Decoding Thoughts with Deep Learning: EEG-Based Digit Detection using CNNs
Introduction
Digit detection using EEG data presents an intriguing intersection of neuroscience and AI. This article showcases the implementation of a convolutional neural network to predict whether a subject was thinking about a digit, using EEG data recorded with a Muse headset.
Objective
The primary goal is to accurately classify EEG recordings into two categories: digits and non-digits (1 and 0 being respective labels).
Dataset Summary
The muse dataset from the MindBigData EEG database is being used here for the training. The dataset being used contains 163,932 brain signals of 2 seconds each, captured with the stimulus of seeing a digit (from 0 to 9) and thinking about it, from a single Test Subject David Vivancos. A small portion of the signals were captured without the stimulus of seeing the digits for contrast, all are random actions not related to thinking or seeing digits, they use the code -1.
It needs to be mentioned here that though the dataset contains 163,932 data points only 3000 data points were used for training the model with 1500 of them being digits and 1500 being non-digits.
Data Processing
The data processing phase includes several steps, starting with loading the data, followed by wavelet transformation and resampling.
Loading the Data
# make sure to replace this with the path to the dataset in your system after downloading from the MindBigData dateset
mnist_path = 'drive/MyDrive/EEG-Data/MU.txt'
# Load the file into a pandas DataFrame
mnist_df = pd.read_csv(mnist_path, sep='\t', header=None, nrows=2000)
mnist_df.columns = ['id', 'event_id', 'device', 'channel', 'code', 'size', 'data']
# the last few rows of the dataset contain non-digit data
resting_df = pd.read_csv(mnist_path, sep='\t', names=mnist_df.columns, header=None, skiprows=130000, nrows=2000)
# concatenate the digit and non-digit dataframes into a single dataframe
df = pd.concat([mnist_df, resting_df])
df["data"] = df["data"].apply(lambda x: [float(i) for i in x.split(",")])
Resampling Data
The sampling rate of an EEG device is often variable, leading to EEG data arrays with differing sizes, as evidenced in the size column.

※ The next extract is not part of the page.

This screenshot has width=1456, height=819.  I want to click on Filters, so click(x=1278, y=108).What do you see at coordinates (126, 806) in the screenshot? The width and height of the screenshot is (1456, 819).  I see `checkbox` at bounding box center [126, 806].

However, for consistent analysis, it is essential that all data arrays be of equal sizes. There are several approaches to achieve this uniformity, such as downsampling larger arrays, zero-padding smaller ones, or employing a specific resampling algorithm.
In this project, I opted to resample the arrays using linear interpolation — a method known for its efficiency and accuracy.

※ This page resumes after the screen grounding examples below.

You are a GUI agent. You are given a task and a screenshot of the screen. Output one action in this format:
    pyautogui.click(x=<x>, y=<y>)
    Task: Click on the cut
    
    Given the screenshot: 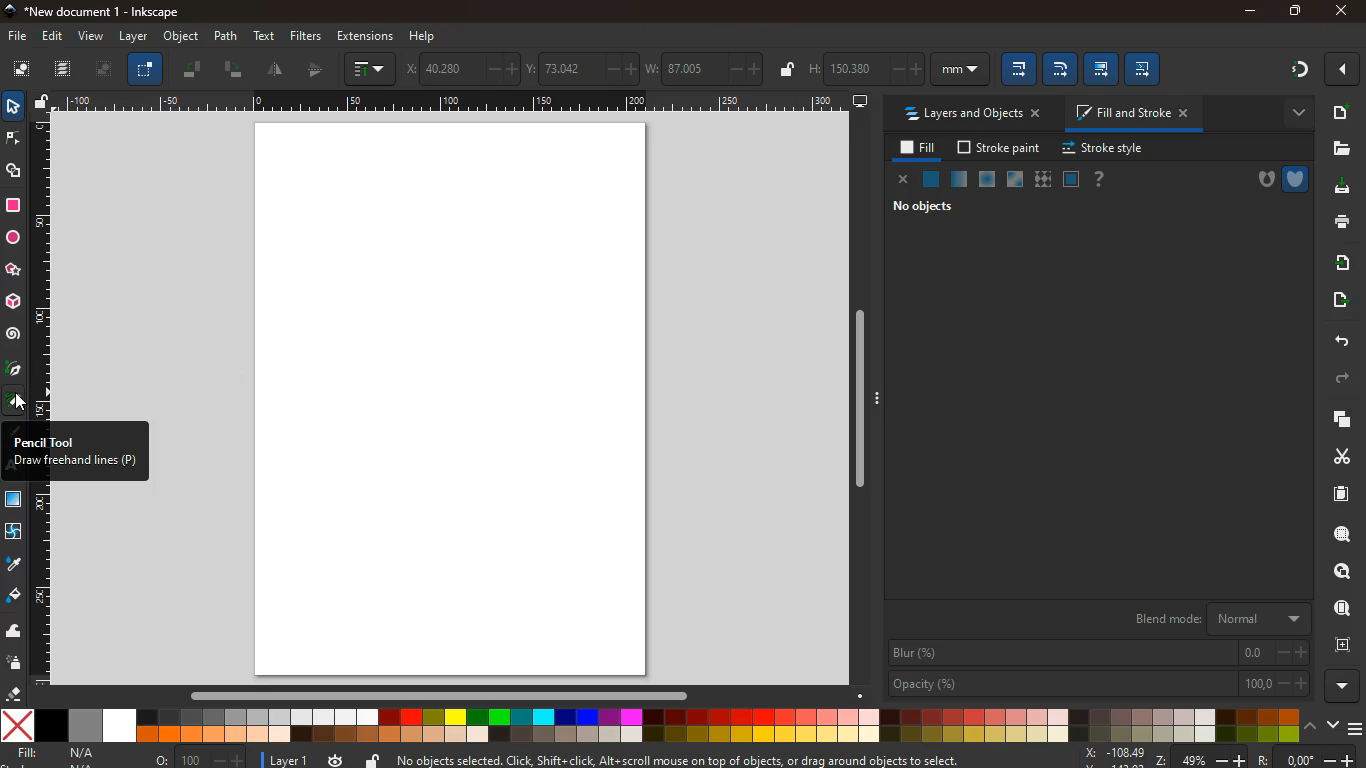 What is the action you would take?
    pyautogui.click(x=1334, y=456)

# Function to resample an array to the target length
def resample_array(array, target_length):
# Create an array of indices for the input array
input_indices = np.linspace(0, len(array)-1, len(array))
# Create an array of indices for the resampled array
resampled_indices = np.linspace(0, len(array)-1, target_length)
# Create a linear interpolation function based on the input array
interpolator = scipy.interpolate.interp1d(input_indices, array)
# Use the interpolator to create the resampled array
resampled_array = interpolator(resampled_indices)
return resampled_array.tolist()
median_length=459
# Resample all the data arrays to the median length
df["resampled_data"] = df["data"].apply(lambda x: resample_array(x, median_length))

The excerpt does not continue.